Now, as several authors in this issue demonstrate, distributed ledger-based systems of various kinds are disrupting payments, investments and other kinds of transactions. These systems reduce the cost of authenticating transactions, liberating us from the inefficiency, ineffectiveness and bias of human-mediated transactions.
Smart contracts, which increasingly use blockchain and other distributed ledger-based systems, are beginning to replace a wide range of conventional contracts and even enable computers to contract with one another. Frustrated with your stock broker or fund manager and their high costs? An AI-powered app trading over a distributed ledger-based platform will do the job better, more securely and at lower cost.
Peruvian economist Hernando de Soto has for three decades been searching for ways enabling the poor to own the property they occupy, which represent trillions of dollars in what he calls “dead capital” (without formal rights, occupiers have been stymied in their efforts most effectively to use, develop, sell or mortgage their land). Now he and his team at the Institute for Liberty and Democracy have developed systems of standardized property registration using smart contracts that, in combination with GPS and satellite mapping, offer the ability to create at very low cost alternatives to absent or defective government property registries. Such registries may soon liberate billions of people to participate in formal economic activity from which they have been excluded.

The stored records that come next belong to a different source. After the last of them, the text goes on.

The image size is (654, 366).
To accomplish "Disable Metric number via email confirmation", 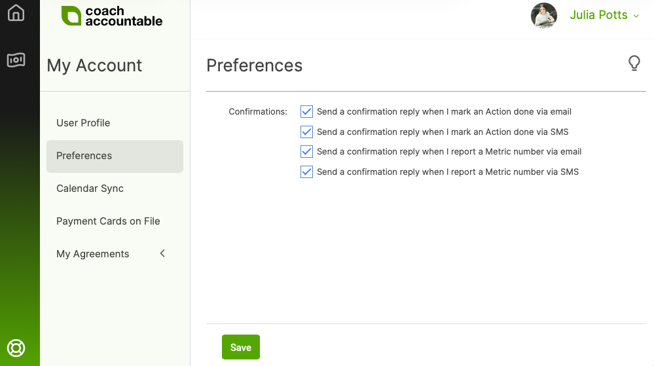I will (306, 152).
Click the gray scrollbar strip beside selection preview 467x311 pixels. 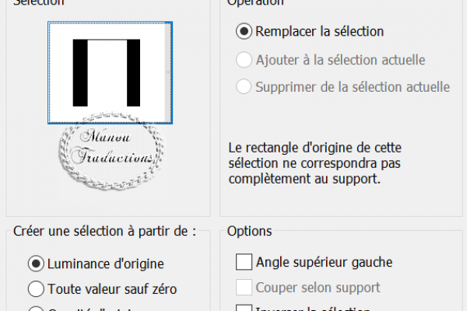click(x=168, y=72)

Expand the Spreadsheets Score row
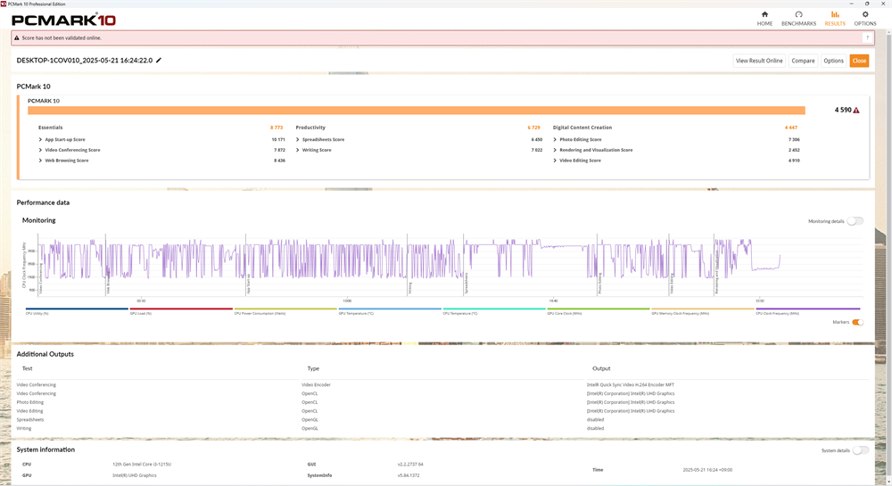click(x=298, y=140)
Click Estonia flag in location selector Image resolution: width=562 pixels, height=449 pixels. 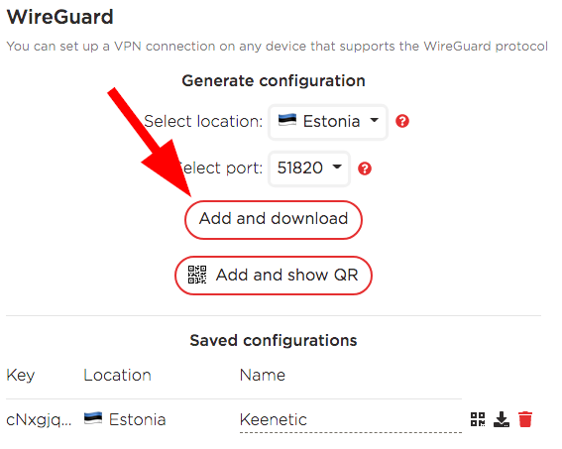(287, 120)
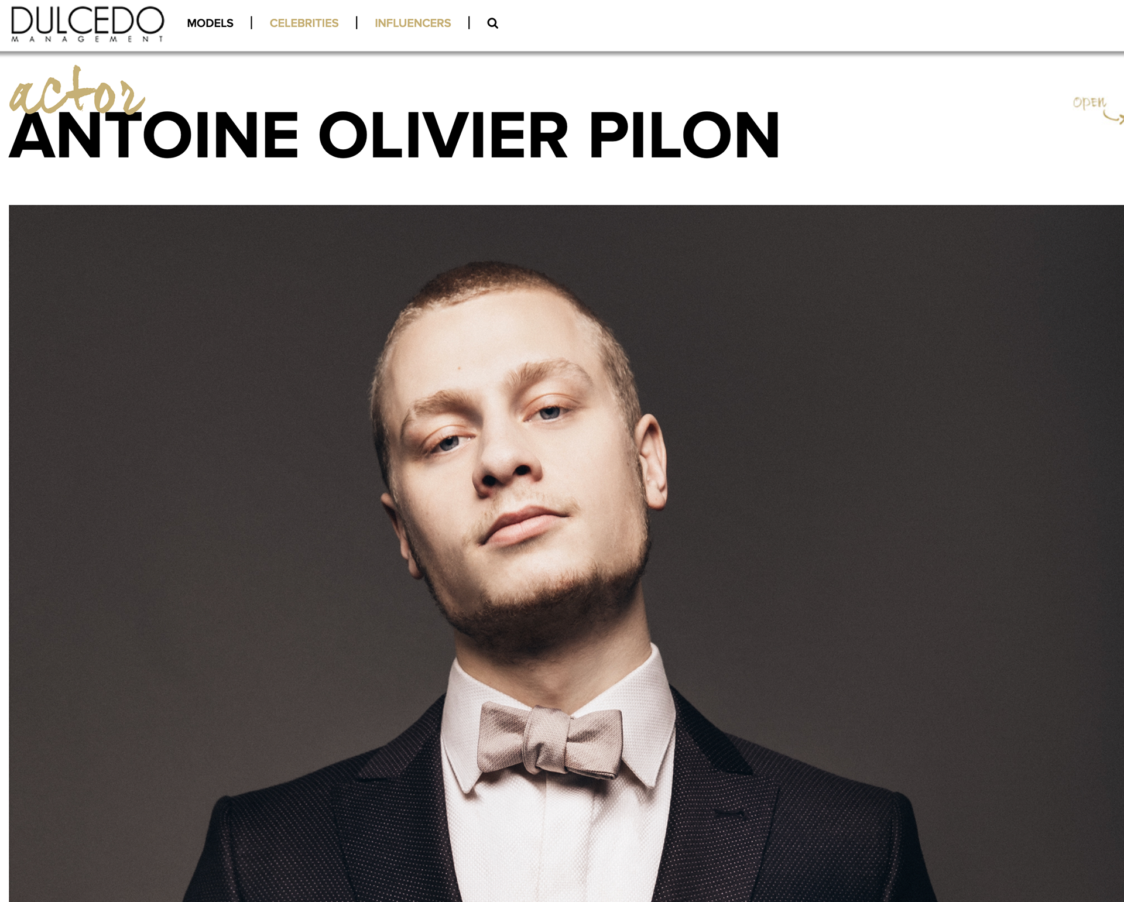Screen dimensions: 1124x902
Task: Click the curved arrow under 'open'
Action: pos(1113,118)
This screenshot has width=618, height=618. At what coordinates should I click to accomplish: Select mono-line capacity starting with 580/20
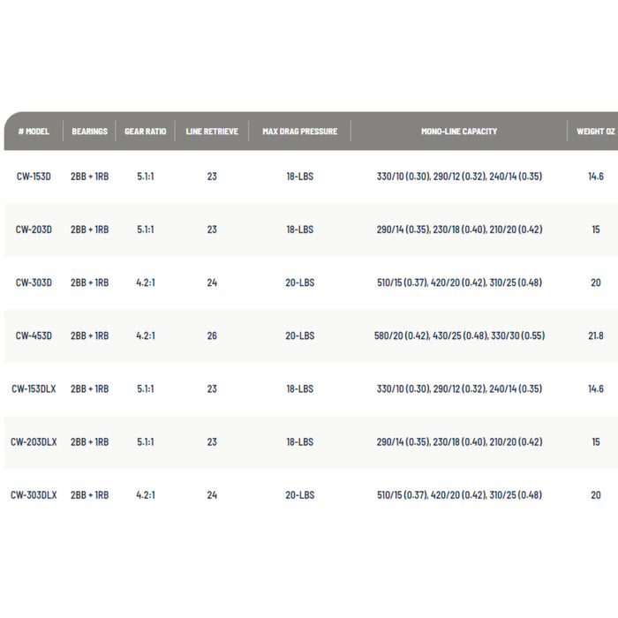click(x=459, y=335)
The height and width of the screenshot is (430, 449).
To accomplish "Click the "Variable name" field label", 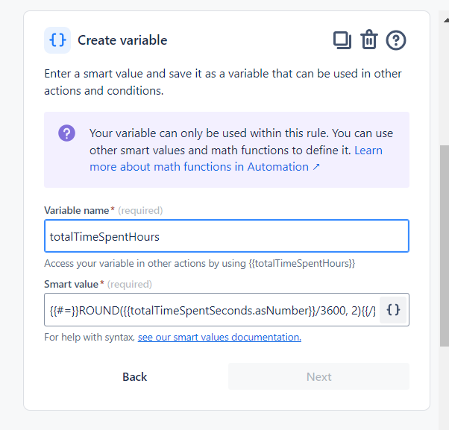I will tap(78, 210).
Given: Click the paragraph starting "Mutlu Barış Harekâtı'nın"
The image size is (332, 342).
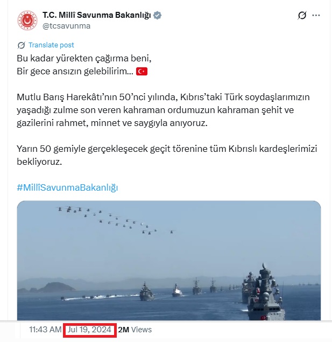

In nearly all cases, new tools replace functions previously performed less efficiently and often with less precision by humans. And from the spinning Jenney to desk-top publishing, the tools make some human skills redundant. The new tools now being developed extend this revolution to knowledge workers, from doctors and lawyers to bankers and bureaucrats.

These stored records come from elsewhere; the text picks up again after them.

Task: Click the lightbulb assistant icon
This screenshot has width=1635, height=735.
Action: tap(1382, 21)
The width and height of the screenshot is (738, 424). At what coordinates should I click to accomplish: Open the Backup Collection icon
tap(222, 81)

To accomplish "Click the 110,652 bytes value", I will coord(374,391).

Some commentators have raised concerns that AI and robots will make humans redundant. In The Age of Em, economist Robin Hanson envisages a world in which multiple emulations of a small number of smart, wealthy humans do all the jobs. But while such a world is imaginable, it is neither inevitable nor is it likely to occur in the next few decades. Current AI-based systems are designed to do jobs for humans, not replace them entirely. That will enhance our prosperity.
New tools do not exist in isolation. The washing machine built upon innovations in mechanical and electrical engineering – and requires access to large amounts of electricity and running water. Likewise, the Internet is built upon innovations in information processing and transmission – and requires networks of data pipes and electricity. This cumulative nature of innovation makes it impossible to predict with precision which new tools will be developed in the future. But one thing can be said with certainty: that new tools will continue to liberate humans from drudgery, enabling us to do more with less and freeing us to do what we want, rather than what we must. And already entrepreneurs are searching for ways to enhance human abilities so that we can continue to learn, adapt and improve ourselves – and thereby take best advantage of all the new tools that emerge.
The greatest threat to human progress does not come from artificially intelligent robots eating our lunch. It comes from those who seek to use the power of the state to regulate new tools and other technologies. Many new technologies offer far superior alternatives to current systems of regulation. The algorithms and evaluation systems built into share economy apps such as Airbnb, Uber and Lyft, do a better job of providing user-relevant information about the price and quality of services being offered than regulators could ever do. Similar systems are being developed in the fintech space. Regulators simply do not have access to the granular information needed to police such transactions, so the best they can do is get out of the way.